The letter’s second half calls out IIT for having “panpsychist commitments,” and says that because the theory’s core claims are untestable it should be thought of as a “pseudoscience,” like astrology. “A lot of the people who signed on to the letter were a little uncomfortable with the use of that word,” one of the signatories, Joshua Shepherd, a philosophy professor at Carleton University, in Canada, told me. “If you’re going to make a strong claim like that, then you have to give some very strong evidence,” David Chalmers, a professor at NYU and one of the foremost philosophers of consciousness, told me. “Given the 100-plus very well-known figures who signed the letter, I was expecting something more solid, and I think a lot of people had reactions like that.” Seth told me he was surprised by the list of names at the bottom of the letter. “I know that some of them know nothing about IIT and probably didn’t know what they were signing,” he said.

[Read: Most popular theories of consciousness are worse than wrong]

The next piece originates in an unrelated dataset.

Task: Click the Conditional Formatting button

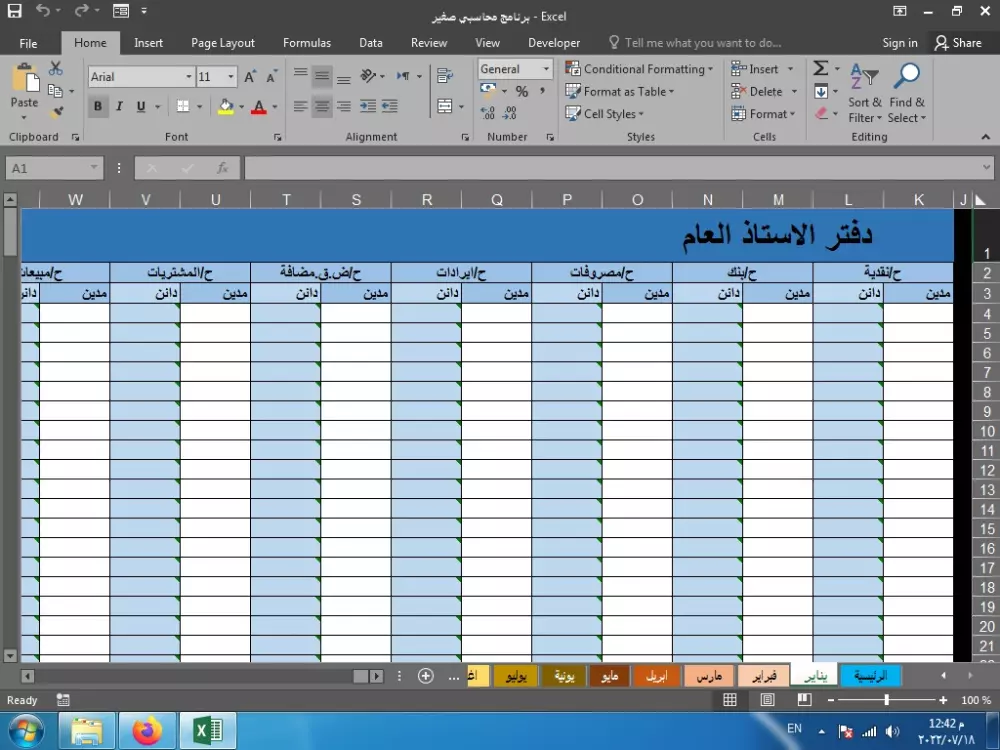Action: pos(639,68)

The online backlash was immediate. On X (formerly Twitter), scientists derided the letter as a “childish” product of “intellectual dishonesty.” It was called “shameless mudslinging” and a “hit” job. One scientist complained that cancel culture had now come for ideas. Others suggested that the letter had been motivated by politics or even financial interests. The conflict spilled over into dueling edits on Wikipedia, concerning whether IIT should be tagged as a pseudoscience. At least one scientist who signed the letter says that he received an email warning of “personal and professional consequences.” Lau himself complained that an angry mob was out to get him, and was in turn accused of playing the victim.

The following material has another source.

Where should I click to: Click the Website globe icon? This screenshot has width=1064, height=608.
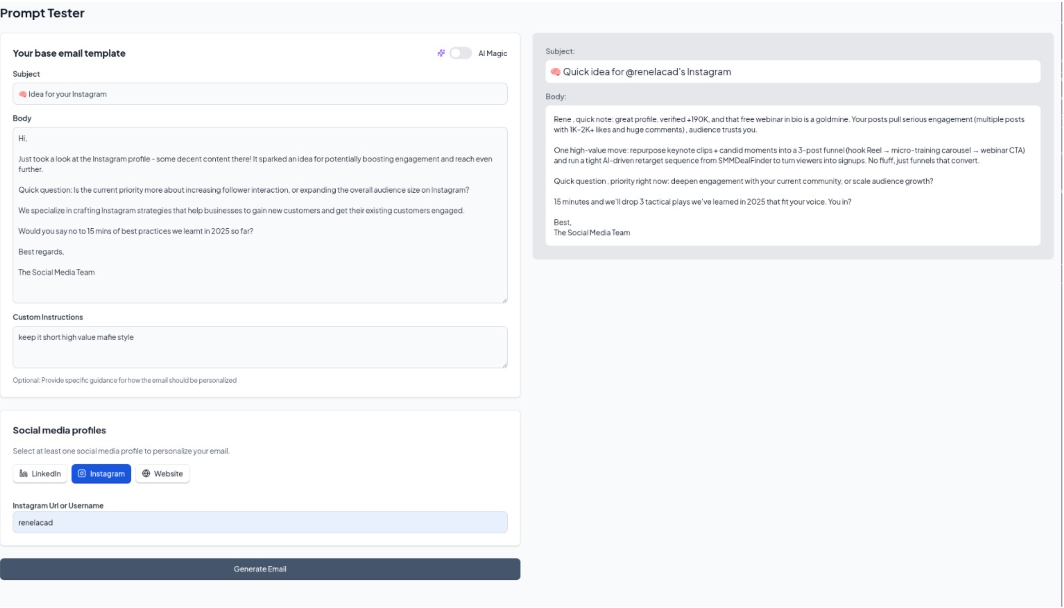146,474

Several experts told me that the letter’s inclusion of Daniel Dennett, a longtime heavyweight in the field, was significant. Hoel was unfazed, however. “Dennett is not really on the front lines anymore,” he said. IIT was being punished, he continued, for daring to be a formal mathematical theory. Other, story-based theories of consciousness don’t offer any precise mathematical model of consciousness that an experiment could locate. How is someone supposed to tell which theory is pseudoscience and which isn’t? One observer likened the situation to a bunch of people standing on step ladders in a field arguing over who is closest to the moon.

Critics of the letter argued that the field should be keeping up appearances, for the sake of continued funding. (In a way, their concern mirrors Lau’s own.) Seth told me that claims of pseudoscience risk giving ammunition to people who are already skeptical. Chalmers agreed: “If funders look on and they say, ‘This is a field where half the people are calling the other half pseudoscientists,’ I worry that this could have implications for everybody.” On social media, he went so far as to compare using the “pseudoscience” tag to dropping a nuclear bomb in order to settle a regional dispute.

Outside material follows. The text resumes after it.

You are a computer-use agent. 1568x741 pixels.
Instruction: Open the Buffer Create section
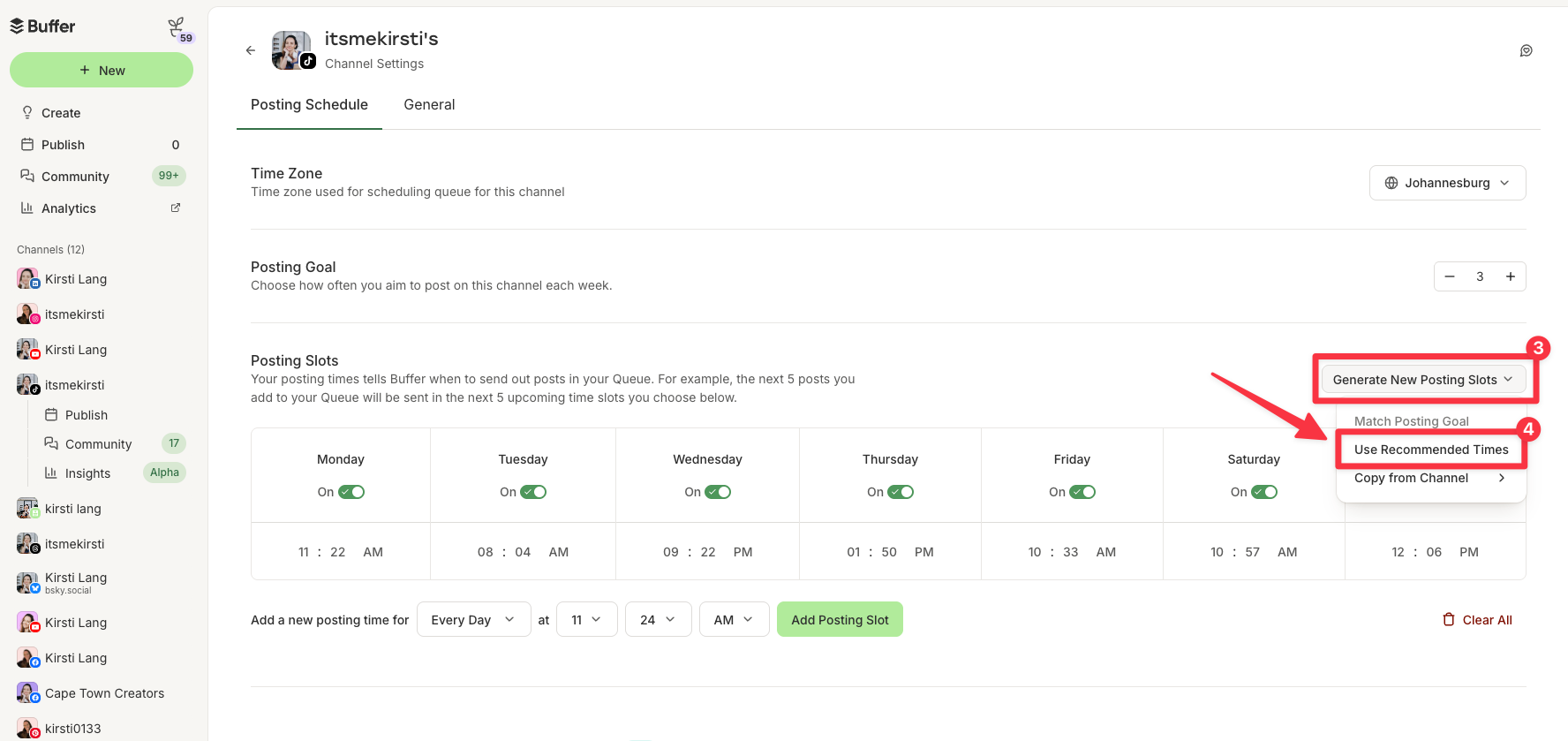(60, 112)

Lau, who lives in Japan, called this talk of nuclear war “unhinged” and insensitive. He said that he’d tried taking a more diplomatic tack before drafting the letter, but it didn’t work. Some years ago, he told me, he’d written to Christof Koch, an investigator at the Allen Institute, in Seattle, and one of the most visible proponents of IIT, to try to clear the air. (Among other things, Lau hadn’t liked it when Koch told The New York Times that IIT is “the only really promising fundamental theory of consciousness.”) Lau suggested a Zoom call, and even offered to fly to Seattle for a meeting face-to-face. “Koch said he was too busy.”

Lau does feel bad that the letter sowed such chaos, but he stopped short of expressing regrets. “I stand by everything,” he said. On our last call, he was still insisting that the scientists who work on IIT are the ones who should be soul-searching. “If one-third of the community told me my work is pseudoscience, I would do some reflection,” he said. “Oh?” I asked. “Maybe I would get angry first,” he acknowledged, “but then I would reflect.”

So far, there’s little evidence of reflection, on anyone’s part. I asked Chalmers, who has a wider network in the field than just about anybody, when the conflict might be resolved. He said that he didn’t know, and that emotions are still running high: “I don’t think [we’re] ready for a kumbaya moment just yet.”